Knowing all that medicine had done for my quality of life, I felt compelled to want to pay that debt forward. But after sixteen years of seizures (including two tours of duty in the PICU on mechanical ventilation, one 'out of body experience,' and a series of hospitalizations, medications, miscellaneous tests, and needles), I had more than a few reasons for keeping my enthusiasm under control. I had spent so much of my life on the receiving end of medicine, that I was completely removed from the experiences of those in healthcare. I didn't want to put my heart and hard work into the process only to realize that I, in fact, did more good for medicine as a patient than I ever could as a caregiver.
In order to "test the waters," I decided to apply for the Nursing Assistant position (at my local...hospital? Nursing home?). Not knowing whether I would love it or hate it, I did know that it would at least give me the opportunity to find the answers that I was looking for.
To this day, and much to my delight, I continue to work full time as a CNA. This position has given so much meaning to my life pre-operation, and given me so much compassion for those people still waiting for their own relief to come. I've connected with my patients on a level that I don't feel I would have been able to had I not experienced my life the way I did. (Have you had contact with the doctors? Could you talk about that? Or talk about how you understand even better where they're coming from not as a patient, but as a fellow caregiver?)

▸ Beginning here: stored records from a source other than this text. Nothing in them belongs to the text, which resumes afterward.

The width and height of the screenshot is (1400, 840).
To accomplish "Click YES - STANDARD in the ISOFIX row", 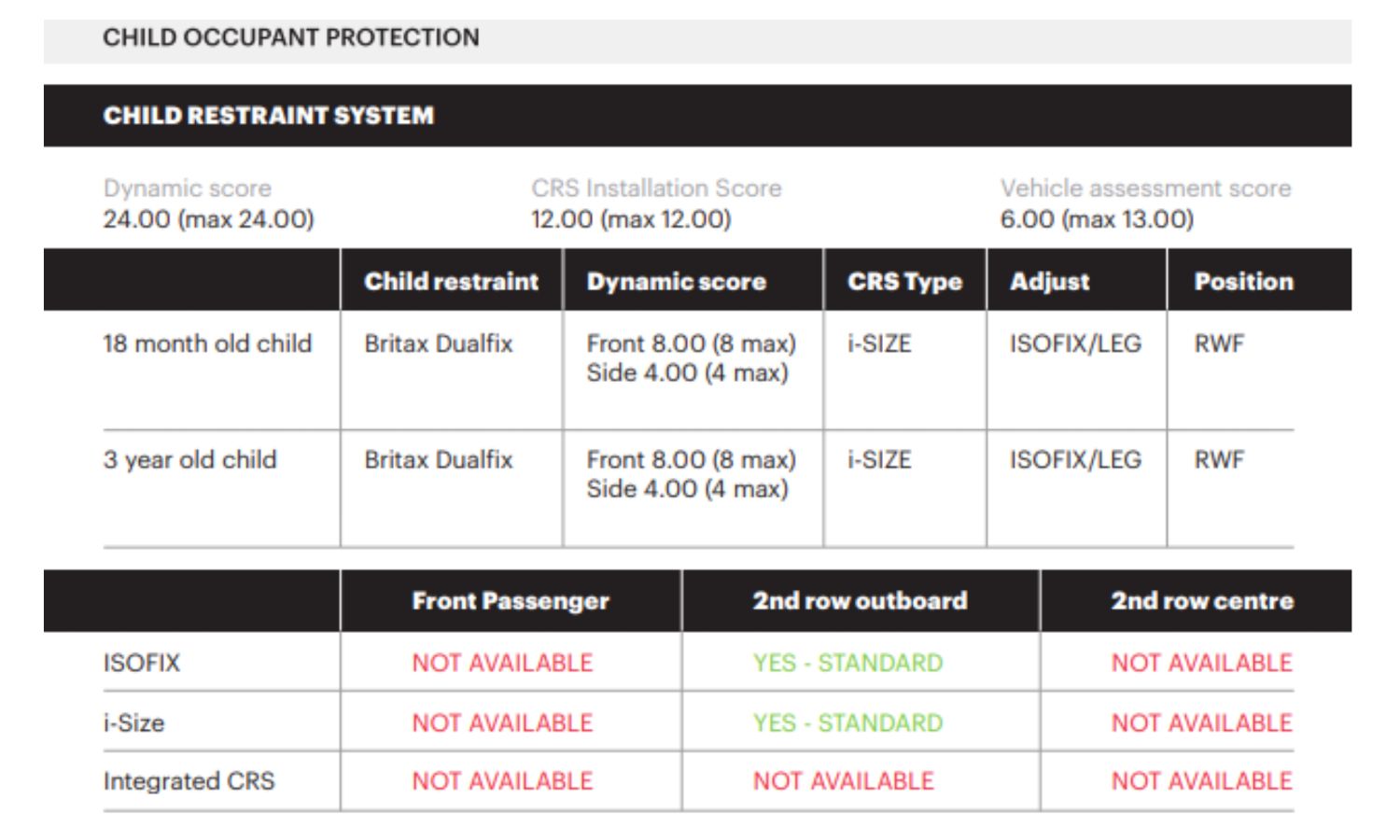I will (x=848, y=663).
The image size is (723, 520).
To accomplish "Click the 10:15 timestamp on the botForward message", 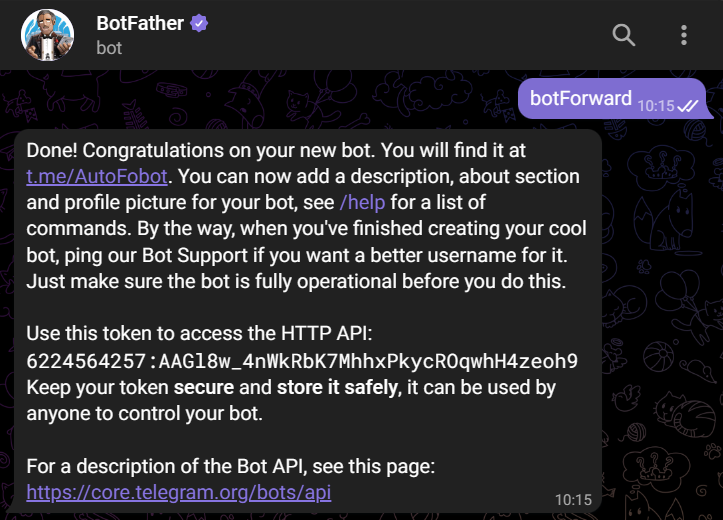I will tap(654, 104).
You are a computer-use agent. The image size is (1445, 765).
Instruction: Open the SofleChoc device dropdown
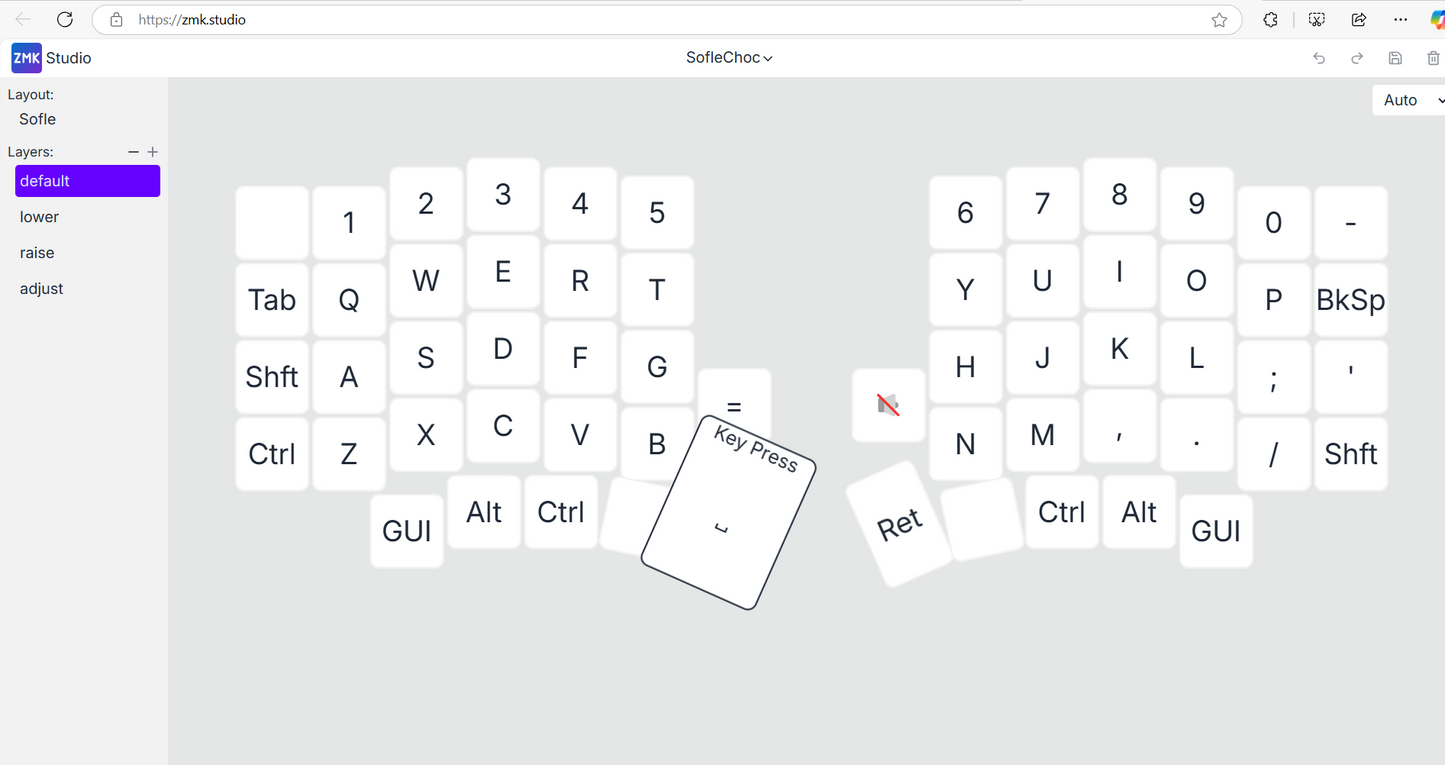pos(729,58)
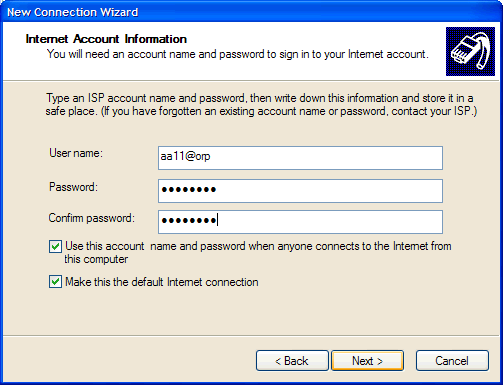Viewport: 503px width, 385px height.
Task: Click the separator line above the wizard buttons
Action: 251,335
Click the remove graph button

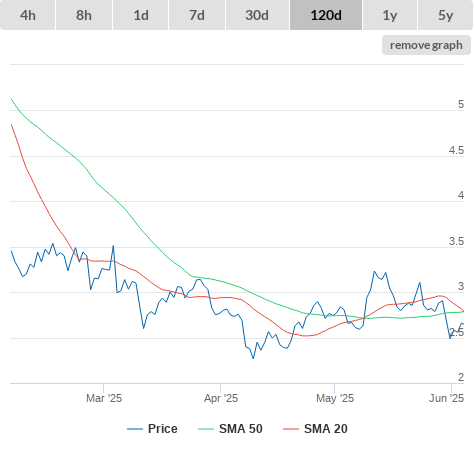426,45
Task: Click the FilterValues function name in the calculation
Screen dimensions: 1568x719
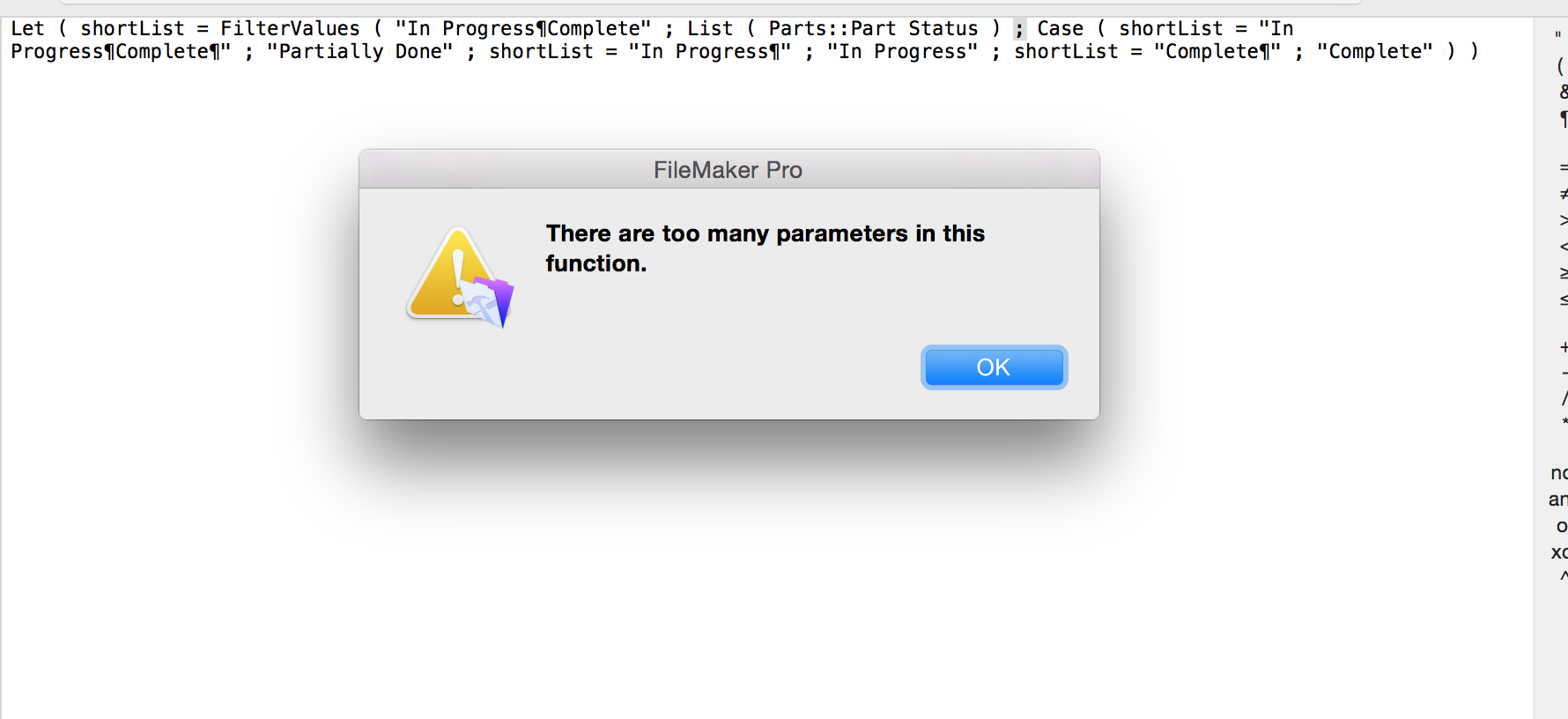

That my epilepsy would serve a purpose in my life was something I never would have believed as I sat waiting for the anesthesiologist on July 12th, 1996. At that time, I wanted only one thing--freedom (or you could put, "peace of mind"). Now that I have just that, and a better understanding of healthcare not only through the eyes of the patient but through the eyes of the healthcare professional, I see that there is so much to be done and so much that I can do as a physician. In doing so, I might come one step closer to helping free others from their pain, and one step closer to paying back a debt that deep down I know will never fully be re-paid.